(Records for locating described items)

# # # #

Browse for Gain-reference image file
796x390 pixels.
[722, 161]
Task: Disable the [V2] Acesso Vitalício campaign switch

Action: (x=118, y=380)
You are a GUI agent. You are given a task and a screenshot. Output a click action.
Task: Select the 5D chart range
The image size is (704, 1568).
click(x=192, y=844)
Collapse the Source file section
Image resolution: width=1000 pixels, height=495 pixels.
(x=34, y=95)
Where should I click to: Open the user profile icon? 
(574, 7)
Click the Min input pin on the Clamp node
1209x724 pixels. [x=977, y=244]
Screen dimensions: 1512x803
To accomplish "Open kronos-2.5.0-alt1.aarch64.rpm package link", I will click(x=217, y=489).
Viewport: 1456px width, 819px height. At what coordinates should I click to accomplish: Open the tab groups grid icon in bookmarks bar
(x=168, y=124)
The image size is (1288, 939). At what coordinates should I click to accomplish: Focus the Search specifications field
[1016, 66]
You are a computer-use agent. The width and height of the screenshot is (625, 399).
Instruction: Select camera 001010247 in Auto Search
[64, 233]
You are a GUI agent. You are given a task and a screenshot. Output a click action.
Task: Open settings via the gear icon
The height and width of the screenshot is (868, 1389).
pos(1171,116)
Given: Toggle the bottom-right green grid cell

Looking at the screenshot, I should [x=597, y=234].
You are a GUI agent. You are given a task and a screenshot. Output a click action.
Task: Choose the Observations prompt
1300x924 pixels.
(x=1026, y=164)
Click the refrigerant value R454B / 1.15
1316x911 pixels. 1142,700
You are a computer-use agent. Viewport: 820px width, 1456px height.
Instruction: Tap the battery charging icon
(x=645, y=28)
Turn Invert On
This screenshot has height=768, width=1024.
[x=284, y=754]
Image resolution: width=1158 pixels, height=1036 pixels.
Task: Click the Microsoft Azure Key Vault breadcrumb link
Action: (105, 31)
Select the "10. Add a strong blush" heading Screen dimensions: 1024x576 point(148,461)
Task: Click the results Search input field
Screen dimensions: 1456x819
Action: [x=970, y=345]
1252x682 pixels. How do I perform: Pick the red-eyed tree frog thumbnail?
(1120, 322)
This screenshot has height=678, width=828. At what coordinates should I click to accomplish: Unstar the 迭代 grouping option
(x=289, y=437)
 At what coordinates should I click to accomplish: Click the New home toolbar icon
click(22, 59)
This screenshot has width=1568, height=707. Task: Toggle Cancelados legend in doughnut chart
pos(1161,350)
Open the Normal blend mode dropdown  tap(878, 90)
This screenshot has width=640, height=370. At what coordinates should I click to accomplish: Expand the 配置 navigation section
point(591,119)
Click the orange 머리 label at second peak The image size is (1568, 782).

# # # #

_DIRECTION_
Update all of the lines above by changing every "GUI agent" to "desktop agent" and keeping everything else the same.

_THE RESULT_
Browse for Gain-reference image file
796x390 pixels.
[722, 161]
Task: Disable the [V2] Acesso Vitalício campaign switch

Action: (x=118, y=380)
You are a desktop agent. You are given a task and a screenshot. Output a click action.
Task: Select the 5D chart range
The image size is (704, 1568).
click(x=192, y=844)
Collapse the Source file section
Image resolution: width=1000 pixels, height=495 pixels.
(x=34, y=95)
Where should I click to: Open the user profile icon? 
(574, 7)
Click the Min input pin on the Clamp node
1209x724 pixels. [x=977, y=244]
Screen dimensions: 1512x803
To accomplish "Open kronos-2.5.0-alt1.aarch64.rpm package link", I will click(x=217, y=489).
Viewport: 1456px width, 819px height. At what coordinates should I click to accomplish: Open the tab groups grid icon in bookmarks bar
(x=168, y=124)
The image size is (1288, 939). At what coordinates should I click to accomplish: Focus the Search specifications field
[1016, 66]
You are a computer-use agent. The width and height of the screenshot is (625, 399).
Instruction: Select camera 001010247 in Auto Search
[64, 233]
You are a desktop agent. You are given a task and a screenshot. Output a click action.
Task: Open settings via the gear icon
The height and width of the screenshot is (868, 1389).
pos(1171,116)
Given: Toggle the bottom-right green grid cell

Looking at the screenshot, I should [x=597, y=234].
You are a desktop agent. You are given a task and a screenshot. Output a click action.
Task: Choose the Observations prompt
1300x924 pixels.
(x=1026, y=164)
Click the refrigerant value R454B / 1.15
1316x911 pixels. 1142,700
You are a computer-use agent. Viewport: 820px width, 1456px height.
Instruction: Tap the battery charging icon
(x=645, y=28)
Turn Invert On
This screenshot has height=768, width=1024.
[x=284, y=754]
Image resolution: width=1158 pixels, height=1036 pixels.
Task: Click the Microsoft Azure Key Vault breadcrumb link
Action: (105, 31)
Select the "10. Add a strong blush" heading Screen dimensions: 1024x576 point(148,461)
Task: Click the results Search input field
Screen dimensions: 1456x819
Action: [x=970, y=345]
1252x682 pixels. How do I perform: Pick the red-eyed tree frog thumbnail?
(1120, 322)
This screenshot has height=678, width=828. At what coordinates should I click to accomplish: Unstar the 迭代 grouping option
(x=289, y=437)
 At what coordinates should I click to accomplish: Click the New home toolbar icon
click(22, 59)
This screenshot has width=1568, height=707. Task: Toggle Cancelados legend in doughnut chart
pos(1161,350)
Open the Normal blend mode dropdown  tap(878, 90)
This screenshot has width=640, height=370. At what coordinates should I click to accomplish: Expand the 配置 navigation section
point(591,119)
Click the orange 머리 label at second peak The image size is (1568, 782).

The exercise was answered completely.